Lori McVittie of F5 had an interesting post on how the next level of web application security should look at “context”. I completely agree and enjoy seeing more people shine a light on taking web security to the next level. Context gives you the next level of information to help you make more accurate – and better informed – decisions about what is happening on your website.

What Lori said is exactly right – the key is not only understanding the current user’s session and whether that user is doing something abnormal, or even suspicious, but also understanding that user’s session in context with all other users’ sessions. Does the current session look normal or abnormal compared to all other users of the website? This is the exactly the holistic context websites need to look at.
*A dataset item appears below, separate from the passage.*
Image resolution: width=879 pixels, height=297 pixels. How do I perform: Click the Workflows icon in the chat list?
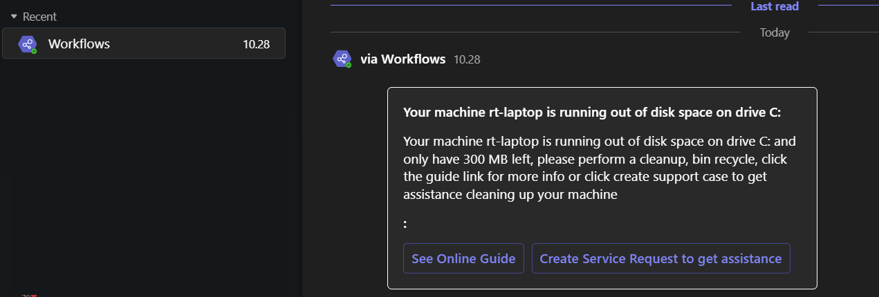pyautogui.click(x=28, y=44)
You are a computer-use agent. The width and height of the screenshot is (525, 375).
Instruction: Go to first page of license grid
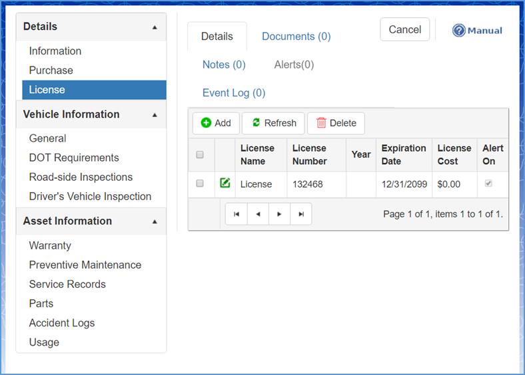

Though I agree with most of Lori’s post, she is “almost right” about today’s technology as she writes:

The problem with technology, and web applications in general, is that you can’t see the user. Worse, you can’t even really see the entire context of his interactions with the web application because very few security implementations have the capability to evaluate user behavior (interaction with the application) as a holistic experience. Web application security solutions today simply can’t tell what’s normal behavior across the application.

Believe it or not, there are ways you can see the user. You really can get this type of holistic context today. It’s true that it takes some fairly powerful algorithms, but it is possible to get this context without a ton of compute power and in a meaningful way. That’s exactly what we’re working on at Silver Tail – bringing websites the holistic context they need to make better decisions about website events. We even go a step further – giving you the tools you need to take action against the bad events without impacting the legitimate users. Its working today and its an exciting new technique in the fight against online fraud and, specifically, business logic abuse.

Special thanks to Lori for raising awareness on this issue. I welcome your feedback and input…